TitleShort-term effects of cannabinoids in patients with HIV-1 infection: a randomized, placebo-controlled clinical trial.
Author(s)Abrams DI, Hilton JF, Leiser RJ, Shade SB, Elbeik TA, Aweeka FT, Benowitz NL, Bredt BM, Kosel B, Aberg JA, Deeks SG, Mitchell TF, Mulligan K, Bacchetti P, McCune JM, Schambelan M
Journal, Volume, IssueAnnals of Internal Medicine 2003;139(4):258-266
Major outcome(s)Cannabis and THC had no significant effect on HI virus load and on CD4+ and CD8+ cell count
 
IndicationHIV/AIDSAbstract
MedicationCannabis;Delta-9-THC

Background: Cannabinoid use could potentially alter HIV RNA levels by two mechanisms: immune modulation or cannabinoid–protease inhibitor interactions (because both share cytochrome P-450 metabolic pathways).
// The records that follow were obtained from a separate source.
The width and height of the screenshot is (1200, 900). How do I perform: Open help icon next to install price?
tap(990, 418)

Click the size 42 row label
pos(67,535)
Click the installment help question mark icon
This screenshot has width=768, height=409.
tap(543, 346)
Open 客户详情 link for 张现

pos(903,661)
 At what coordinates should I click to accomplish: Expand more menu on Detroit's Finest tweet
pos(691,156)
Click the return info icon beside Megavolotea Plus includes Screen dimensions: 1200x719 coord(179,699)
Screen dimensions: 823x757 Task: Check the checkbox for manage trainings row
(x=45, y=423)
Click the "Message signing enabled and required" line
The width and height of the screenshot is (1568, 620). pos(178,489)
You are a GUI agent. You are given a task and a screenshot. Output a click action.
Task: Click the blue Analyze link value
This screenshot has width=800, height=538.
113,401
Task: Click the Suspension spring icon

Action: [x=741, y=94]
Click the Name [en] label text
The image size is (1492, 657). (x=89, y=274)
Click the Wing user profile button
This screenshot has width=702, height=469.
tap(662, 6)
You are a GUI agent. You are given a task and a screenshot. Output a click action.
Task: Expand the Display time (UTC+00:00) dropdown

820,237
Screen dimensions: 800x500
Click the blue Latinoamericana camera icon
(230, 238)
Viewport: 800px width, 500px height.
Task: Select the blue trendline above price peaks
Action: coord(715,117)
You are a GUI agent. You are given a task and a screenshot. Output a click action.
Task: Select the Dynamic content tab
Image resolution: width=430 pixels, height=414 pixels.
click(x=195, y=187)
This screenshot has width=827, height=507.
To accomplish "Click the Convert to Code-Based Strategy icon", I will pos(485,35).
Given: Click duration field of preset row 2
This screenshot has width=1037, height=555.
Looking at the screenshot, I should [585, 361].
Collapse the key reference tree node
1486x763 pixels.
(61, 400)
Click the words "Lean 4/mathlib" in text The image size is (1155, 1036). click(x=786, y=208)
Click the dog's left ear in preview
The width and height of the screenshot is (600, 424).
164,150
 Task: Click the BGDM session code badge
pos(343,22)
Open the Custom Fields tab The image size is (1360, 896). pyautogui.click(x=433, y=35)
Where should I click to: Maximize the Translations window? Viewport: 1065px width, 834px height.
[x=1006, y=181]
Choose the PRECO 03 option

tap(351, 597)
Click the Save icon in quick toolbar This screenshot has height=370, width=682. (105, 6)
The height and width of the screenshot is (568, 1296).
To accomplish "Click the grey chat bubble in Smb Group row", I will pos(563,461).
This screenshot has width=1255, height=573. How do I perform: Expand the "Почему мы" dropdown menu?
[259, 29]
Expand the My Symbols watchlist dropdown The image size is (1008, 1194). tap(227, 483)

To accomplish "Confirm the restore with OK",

Objective: To determine the short-term effects of smoked marijuana on the viral load in HIV-infected patients.
Design: Randomized, placebo-controlled, 21-day intervention trial.


Setting: The inpatient General Clinical Research Center at the San Francisco General Hospital, San Francisco, California.


Participants: 67 patients with HIV-1 infection.


Intervention: Participants were randomly assigned to a 3.95%-tetrahydrocannabinol marijuana cigarette, a 2.5-mg dronabinol (delta-9-tetrahydrocannabinol) capsule, or a placebo capsule three times daily before meals.
Measurements: HIV RNA levels, CD4+ and CD8+ cell subsets, and pharmacokinetic analyses of the protease inhibitors.


Results: 62 study participants were eligible for the primary end point (marijuana group, 20 patients; dronabinol group, 22 patients; and placebo group, 20 patients). Baseline HIV RNA level was less than 50 copies/mL for 36 participants (58%), and the median CD4+ cell count was 340 x 109 cells/L.

When adjusted for baseline variables, the estimated average effect versus placebo on change in log10 viral load from baseline to day 21 was -0.07 (95% CI, -0.30 to 0.13) for marijuana and -0.04 (CI, -0.20 to 0.14) for dronabinol. The adjusted average changes in viral load in marijuana and dronabinol relative to placebo were -15% (CI, -50% to 34%) and -8% (CI, -37% to 37%), respectively.

Neither CD4+ nor CD8+ cell counts appeared to be adversely affected by the cannabinoids.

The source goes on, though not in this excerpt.